A growing number of AI start-ups are using voice and other acoustic data, such as cough sounds, to screen for conditions such as burnout, vocal pathologies, and COVID-19, most recently. Although the preliminary results are promising, many limitations to Voice AI research remain. Presently, most available voice databases are of small size and questionable acoustic quality, lack data labelling for more than one condition, and often represent a single homogeneous population. Voice is considered a biometric identifier subject to HIPAA regulation, limiting multi-institutional collaborations due to ethical considerations – ultimately hampering the creation of accessible, robust, and diverse voice datasets.
For voice to emerge as a biomarker of health, there is a pressing need for large, high quality, multi-institutional and diverse voice database linked to other health biomarkers from various data of different modality (demographics, imaging, genomics, risk factors, etc.) to fuel voice AI research and answer tangible clinical questions. Such endeavor is only achievable through multi-institutional collaborations between voice experts and AI engineers, supported by bioethicists and social scientists to ensure the creation of ethically sourced voice databases representing our populations.
Our group aims to develop voice as a biomarker of health used in clinical care. To do so we will generate a large multi-institutional, ethically sourced, and diverse voice database linked to multimodal health biomarkers to fuel voice AI research. We will then build predictive models to assist in screening, diagnosis, and treatment of a broad range of diseases, including several diseases with unmet clinical needs. Data collection will be made possible via the development of cutting-edge software available as smartphone application linked to electronic health records (EHR). Data collection will be combined with other health biomarkers such as radiomics, and genomics. Importantly, this project will pioneer the use of federated learning technology to create multi-center machine learning models while strictly protecting data privacy. Rising ethical concerns regarding Voice AI such as legal implications of voice identification, voice AI hacking and voice data sharing and privacy, and impact of gender and racial diversity on Voice AI will be addressed.

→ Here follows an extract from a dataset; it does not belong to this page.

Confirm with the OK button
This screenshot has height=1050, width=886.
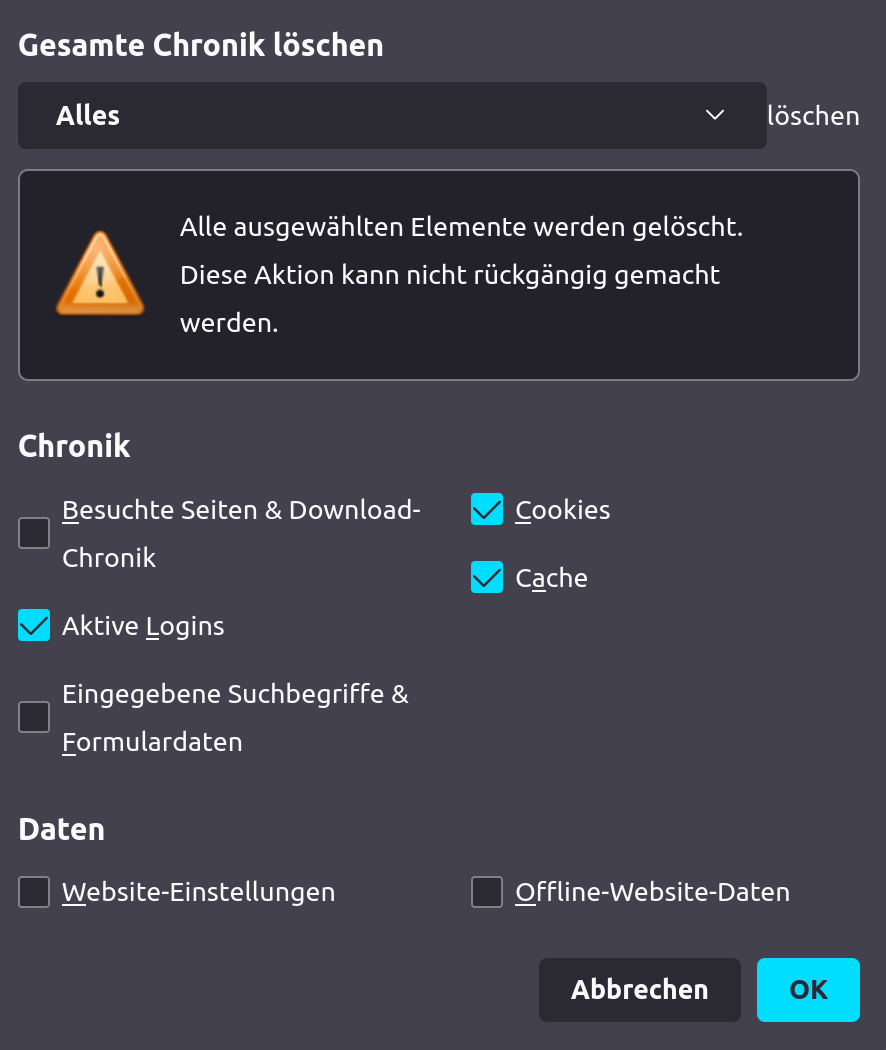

Based on the existing literature and ongoing research in different fields of voice research, our group has identified 5 disease cohort categories for which voice changes have been associated to specific diseases with well-recognized unmet needs. We will center our data acquisition efforts on the following disease categories:
Voice Disorders: (Laryngeal cancers, vocal fold paralysis, benign laryngeal lesions)
Neurological and Neurodegenerative Disorders: (Alzheimer’s, Parkinson’s, Stroke, ALS)
Mood and Psychiatric Disorders: (Depression, Schizophrenia, Bipolar Disorders
Respiratory disorders: (Pneumonia, COPD, Heart Failure)
Pediatric Voice and Speech Disorders: (Speech and language delays, Autism)
As Voice is increasingly being recognized as a biomarker of health by the tech world and Voice AI is gaining attention from multi-nationals such as Google, Amazon, Mozilla and Apple amongst others, many important issues related to patient privacy protection, ethical and fair representation of population, and clinical accuracy are arising. As a multidisciplinary group of academic experts, we aim to influence and guide the world of Voice AI by ensuring patient protection through ethical and fairness principles and create safe innovative infrastructures to disseminate ethically sourced data for the future generations of Voice AI researchers.